## Tugas Latihan
a) Dalam kolom tentang potensi bencana, dengan nama apa wilayah deretan gunung berapi aktif tempat sebagian besar daerah Indonesia berada dikenal?
b) Tulis ulang bagian kolom tentang potensi bencana yang diawali kata-kata "Oleh: Boyke Pribadi" dan diakhiri "wilayah ‘ring of fire’.". Ganti "gunung berapi" dengan "gunung api".

## Teks Bacaan
◆ ◆ ◆

Boyke PribadiKolom

Kolom Boyke Pribadi: Potensi dan Peluang Bencana

Catatan Awal Tahun 2019

Oleh: Boyke Pribadi (Pembelajar Kehidupan)

biem.co – Membuka awal tahun 2019 masyarakat di sekitar kita baik yang berada di Provinsi Banten maupun di seluruh pelosok Indonesia dilanda berbagai bencana alam yang menelan korban jiwa dalam jumlah yang signifikan dalam berbagai variasi usia, sejak balita hingga usia lanjut.

Sebenarnya, jika kita membuka lebar-lebar akal, pikiran serta hati kita, maka sesungguhnya tanah, air, dan alam Indonesia memang menyimpan potensi bencana alam yang cukup besar. Hal ini dikarenakan sebagian besar daerah di Indonesia berada dalam jajaran deretan gunung berapi aktif yang dikenal dengan wilayah ‘ring of fire’.

◆ ◆ ◆

## Daftar yang Disediakan
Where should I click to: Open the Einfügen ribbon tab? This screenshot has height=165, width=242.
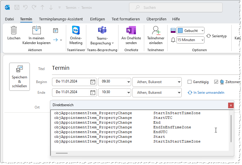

◆ ◆ ◆

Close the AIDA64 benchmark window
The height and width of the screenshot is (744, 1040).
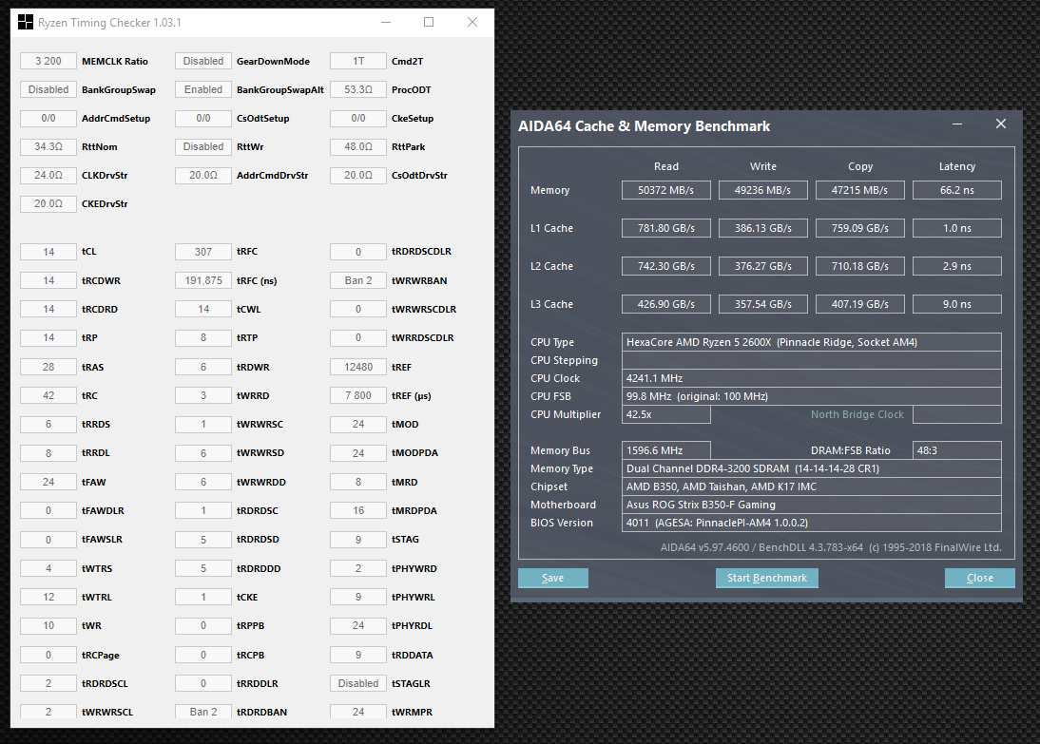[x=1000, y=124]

◆ ◆ ◆

## Jawaban Tugas
a) Wilayah itu dikenal dengan nama ‘ring of fire’.

b)
Oleh: Boyke Pribadi (Pembelajar Kehidupan)

biem.co – Membuka awal tahun 2019 masyarakat di sekitar kita baik yang berada di Provinsi Banten maupun di seluruh pelosok Indonesia dilanda berbagai bencana alam yang menelan korban jiwa dalam jumlah yang signifikan dalam berbagai variasi usia, sejak balita hingga usia lanjut.

Sebenarnya, jika kita membuka lebar-lebar akal, pikiran serta hati kita, maka sesungguhnya tanah, air, dan alam Indonesia memang menyimpan potensi bencana alam yang cukup besar. Hal ini dikarenakan sebagian besar daerah di Indonesia berada dalam jajaran deretan gunung api aktif yang dikenal dengan wilayah ‘ring of fire’.